(DIRECTIONS FOR THIS TASK)
Tally the lines of the data that include the word "computer" and state the total, nothing else.

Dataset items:
--

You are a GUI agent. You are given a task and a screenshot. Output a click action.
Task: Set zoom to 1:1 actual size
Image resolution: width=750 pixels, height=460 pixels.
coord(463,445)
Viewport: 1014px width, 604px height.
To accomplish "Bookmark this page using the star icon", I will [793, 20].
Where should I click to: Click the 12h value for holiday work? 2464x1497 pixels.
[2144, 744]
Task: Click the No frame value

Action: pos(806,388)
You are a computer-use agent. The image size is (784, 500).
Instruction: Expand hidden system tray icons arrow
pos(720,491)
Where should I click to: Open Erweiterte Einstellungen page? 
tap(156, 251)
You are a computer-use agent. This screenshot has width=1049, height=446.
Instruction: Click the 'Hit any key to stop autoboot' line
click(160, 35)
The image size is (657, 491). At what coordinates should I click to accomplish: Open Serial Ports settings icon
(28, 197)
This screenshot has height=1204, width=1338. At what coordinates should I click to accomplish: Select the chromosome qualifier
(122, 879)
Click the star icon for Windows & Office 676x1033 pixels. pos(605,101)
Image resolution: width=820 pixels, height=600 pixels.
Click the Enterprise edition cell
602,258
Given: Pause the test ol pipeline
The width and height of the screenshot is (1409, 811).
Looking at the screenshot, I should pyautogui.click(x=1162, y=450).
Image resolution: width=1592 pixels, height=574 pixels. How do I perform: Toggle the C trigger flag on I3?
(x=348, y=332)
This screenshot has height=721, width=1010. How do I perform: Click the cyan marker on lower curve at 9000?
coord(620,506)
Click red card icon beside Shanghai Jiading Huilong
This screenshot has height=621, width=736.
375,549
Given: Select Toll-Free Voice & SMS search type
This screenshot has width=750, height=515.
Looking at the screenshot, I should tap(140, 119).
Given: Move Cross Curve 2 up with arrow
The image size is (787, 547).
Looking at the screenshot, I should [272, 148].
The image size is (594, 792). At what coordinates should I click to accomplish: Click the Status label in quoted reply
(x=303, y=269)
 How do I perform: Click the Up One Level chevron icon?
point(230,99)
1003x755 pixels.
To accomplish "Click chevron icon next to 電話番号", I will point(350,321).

--

(WRITTEN SOLUTION)
2